Collected data »
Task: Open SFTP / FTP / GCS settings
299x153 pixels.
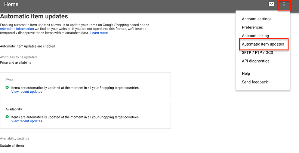Action: (257, 52)
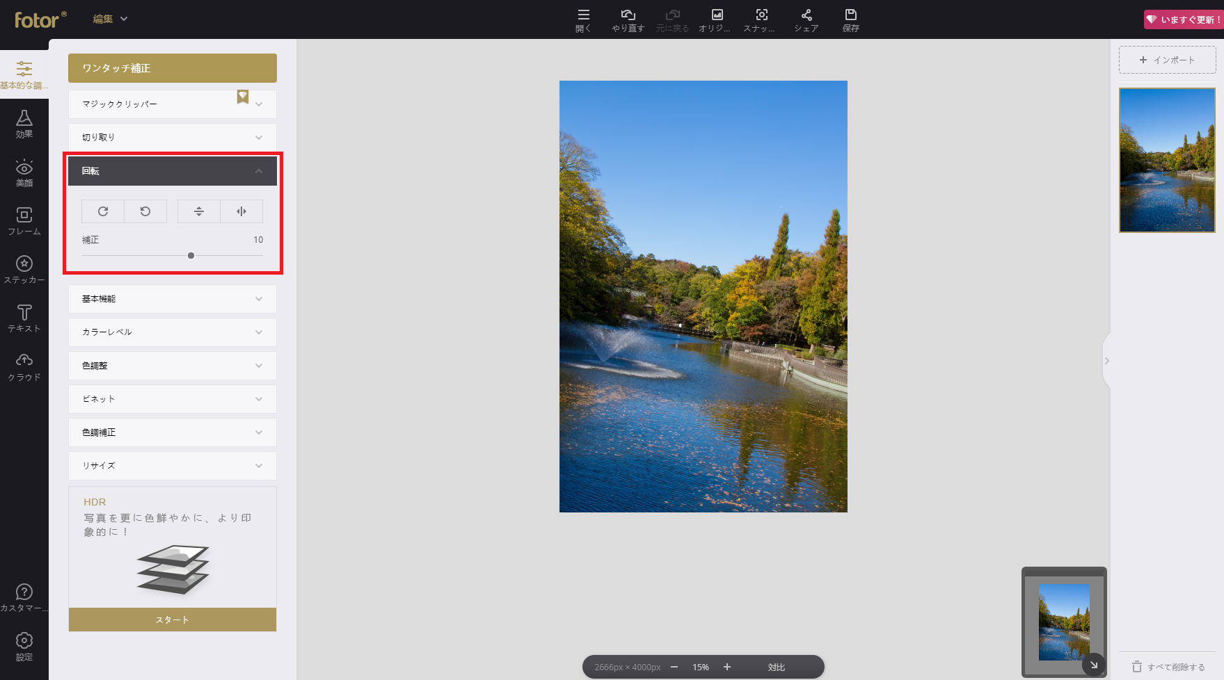Select the ステッカー sticker tool
This screenshot has width=1224, height=680.
point(24,270)
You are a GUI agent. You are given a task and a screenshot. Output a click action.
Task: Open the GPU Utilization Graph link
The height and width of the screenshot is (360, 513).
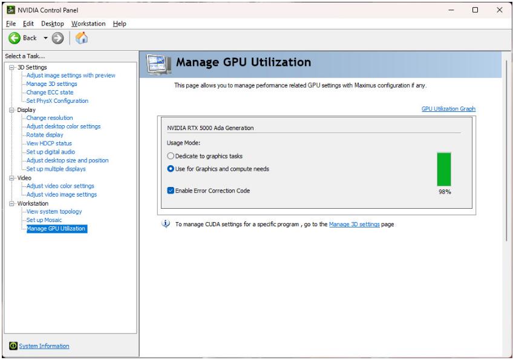tap(448, 109)
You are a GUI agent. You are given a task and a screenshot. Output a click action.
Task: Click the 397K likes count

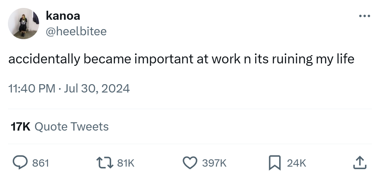point(214,163)
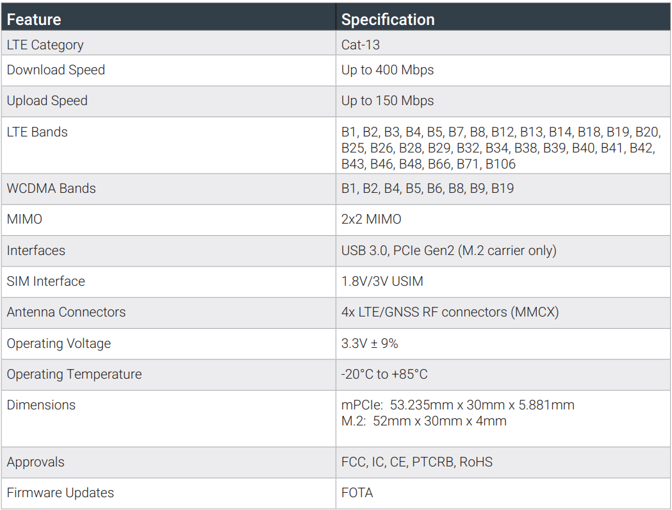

ABOUT THIS EXERCISE » Take the line that contains "Task: Open the GPU Utilization Graph link" and every line after it to the end of the records above; quote them exactly, leaving out the pictures.

TASK SOLUTION »
Task: Open the GPU Utilization Graph link
The height and width of the screenshot is (360, 513).
tap(448, 109)
You are a GUI agent. You are given a task and a screenshot. Output a click action.
Task: Click the 397K likes count

point(214,163)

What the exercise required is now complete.